Engagement professionnel et engagement syndical se sont conjugués tout au long de la carrière professionnelle de Jean-Paul Bouchet. Ses responsabilités successives de délégué du personnel, secrétaire de comité d’entreprise, puis de secrétaire général de la CFDT Cadres de juin 2009 à juin 2016 ont jalonné son parcours professionnel et militant. Il a été membre du Bureau national de la Confédération CFDT, auprès de François Chérèque puis de Laurent Berger. Fin janvier 2012, il devient vice-président puis président de l’AGIRC, l’organisme de gestion des retraites complémentaires des cadres. Il est l’auteur de 3 ouvrages : « Manager sans se renier », « Oser l’alerte » et « Jouer collectif » aux Editions de l’Atelier. Entretien.

Aujourd’hui, quel regard portez-vous sur ce management éthique et responsable que vous appelez de vos vœux depuis les prémices de votre engagement ?
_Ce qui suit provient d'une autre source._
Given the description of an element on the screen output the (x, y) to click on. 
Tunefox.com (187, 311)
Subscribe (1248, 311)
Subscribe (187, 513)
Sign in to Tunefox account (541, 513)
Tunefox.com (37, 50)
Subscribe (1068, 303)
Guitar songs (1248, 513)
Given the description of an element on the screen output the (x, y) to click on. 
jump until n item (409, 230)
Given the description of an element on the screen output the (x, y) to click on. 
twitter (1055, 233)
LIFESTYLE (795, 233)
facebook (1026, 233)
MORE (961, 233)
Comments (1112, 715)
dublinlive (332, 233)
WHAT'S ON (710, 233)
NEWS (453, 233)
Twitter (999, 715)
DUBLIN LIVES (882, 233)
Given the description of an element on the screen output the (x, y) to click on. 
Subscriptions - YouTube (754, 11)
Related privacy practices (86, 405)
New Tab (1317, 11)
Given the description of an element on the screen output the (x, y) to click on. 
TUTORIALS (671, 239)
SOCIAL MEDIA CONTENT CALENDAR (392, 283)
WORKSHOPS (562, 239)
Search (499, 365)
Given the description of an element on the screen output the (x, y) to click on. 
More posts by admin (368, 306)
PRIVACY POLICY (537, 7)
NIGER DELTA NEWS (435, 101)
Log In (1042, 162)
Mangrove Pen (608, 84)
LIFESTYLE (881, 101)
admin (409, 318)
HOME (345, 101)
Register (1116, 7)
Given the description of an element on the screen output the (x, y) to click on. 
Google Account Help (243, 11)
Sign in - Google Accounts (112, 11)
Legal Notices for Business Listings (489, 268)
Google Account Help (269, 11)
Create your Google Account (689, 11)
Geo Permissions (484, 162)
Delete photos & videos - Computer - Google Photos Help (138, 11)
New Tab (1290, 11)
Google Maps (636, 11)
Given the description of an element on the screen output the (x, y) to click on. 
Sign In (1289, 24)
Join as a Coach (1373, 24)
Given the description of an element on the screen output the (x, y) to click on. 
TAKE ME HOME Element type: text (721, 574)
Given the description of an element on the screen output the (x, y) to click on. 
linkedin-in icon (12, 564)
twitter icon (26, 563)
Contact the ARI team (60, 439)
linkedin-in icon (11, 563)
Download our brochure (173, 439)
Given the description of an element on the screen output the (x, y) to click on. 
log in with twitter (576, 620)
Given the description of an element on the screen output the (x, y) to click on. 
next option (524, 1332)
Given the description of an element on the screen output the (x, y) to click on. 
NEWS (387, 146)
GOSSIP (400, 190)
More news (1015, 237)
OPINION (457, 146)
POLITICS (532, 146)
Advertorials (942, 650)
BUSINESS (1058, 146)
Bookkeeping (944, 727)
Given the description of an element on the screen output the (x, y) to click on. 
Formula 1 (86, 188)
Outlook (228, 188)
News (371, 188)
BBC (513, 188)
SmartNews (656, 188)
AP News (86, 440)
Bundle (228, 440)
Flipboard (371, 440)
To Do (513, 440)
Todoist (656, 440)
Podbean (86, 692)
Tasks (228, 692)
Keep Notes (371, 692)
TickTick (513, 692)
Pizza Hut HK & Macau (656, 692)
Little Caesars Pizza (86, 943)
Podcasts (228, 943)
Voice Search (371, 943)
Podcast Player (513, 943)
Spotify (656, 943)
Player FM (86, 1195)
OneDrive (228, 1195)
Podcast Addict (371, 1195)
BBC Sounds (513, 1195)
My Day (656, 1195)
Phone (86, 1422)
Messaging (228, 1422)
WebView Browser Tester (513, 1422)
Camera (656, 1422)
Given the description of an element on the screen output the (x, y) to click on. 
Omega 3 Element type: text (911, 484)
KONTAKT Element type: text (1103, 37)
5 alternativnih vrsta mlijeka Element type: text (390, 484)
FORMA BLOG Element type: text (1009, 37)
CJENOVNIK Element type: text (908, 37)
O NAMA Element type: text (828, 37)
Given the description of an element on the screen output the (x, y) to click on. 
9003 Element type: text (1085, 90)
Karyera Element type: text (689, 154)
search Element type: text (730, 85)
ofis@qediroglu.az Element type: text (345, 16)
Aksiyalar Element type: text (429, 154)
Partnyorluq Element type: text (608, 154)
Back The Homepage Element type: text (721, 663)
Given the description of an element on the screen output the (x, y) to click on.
Si l’on s’entend sur les principes fondamentaux d’un management éthique et responsable : respect des personnes avec qui l’on travaille,  respect des règles de déontologie ou du métier, respect des droits fondamentaux et des règles de droit de manière générale, respect de l’environnement, et éthique personnelle de la responsabilité managériale, force est de constater qu’il y a encore un écart conséquent entre le discours et les réalités. Les chartes éthiques se sont multipliées, les accords de responsabilité sociale des entreprises ont progressé en nombre, mais de la théorie ou de l’écrit à la pratique et à la mise en œuvre des engagements contractuels, il y a encore beaucoup à faire. Le maillon faible reste encore la discussion voire la négociation des règles collectives d’exercice d’un management éthique et responsable avec les premiers acteurs concernés, les managers, les cadres à tous les niveaux de l’entreprise. Il n’y a pas d’éthique sans dilemme de responsabilité, ce qui suppose l’existence d’un référentiel de règles négociées et des dispositifs d’appui aux personnes confrontées à des situations de dilemmes de responsabilité. L’existence en droit français et européen d’un droit d’alerte et d’une protection associée constitue un pas important, mais le seul cadre règlementaire et législatif ne saurait suffire à changer les comportements et les pratiques managériales au quotidien. La récente négociation nationale interprofessionnelle sur l’encadrement aurait pu permettre d’aborder ces questions, de discuter des dispositifs d’appui aux salariés et aux managers en particulier, des conditions d’exercice d’un management éthique et responsable. Mais il semble que les acteurs syndicaux et surtout patronaux n’y étaient pas disposés. C’est pourtant là qu’il faut encore progresser.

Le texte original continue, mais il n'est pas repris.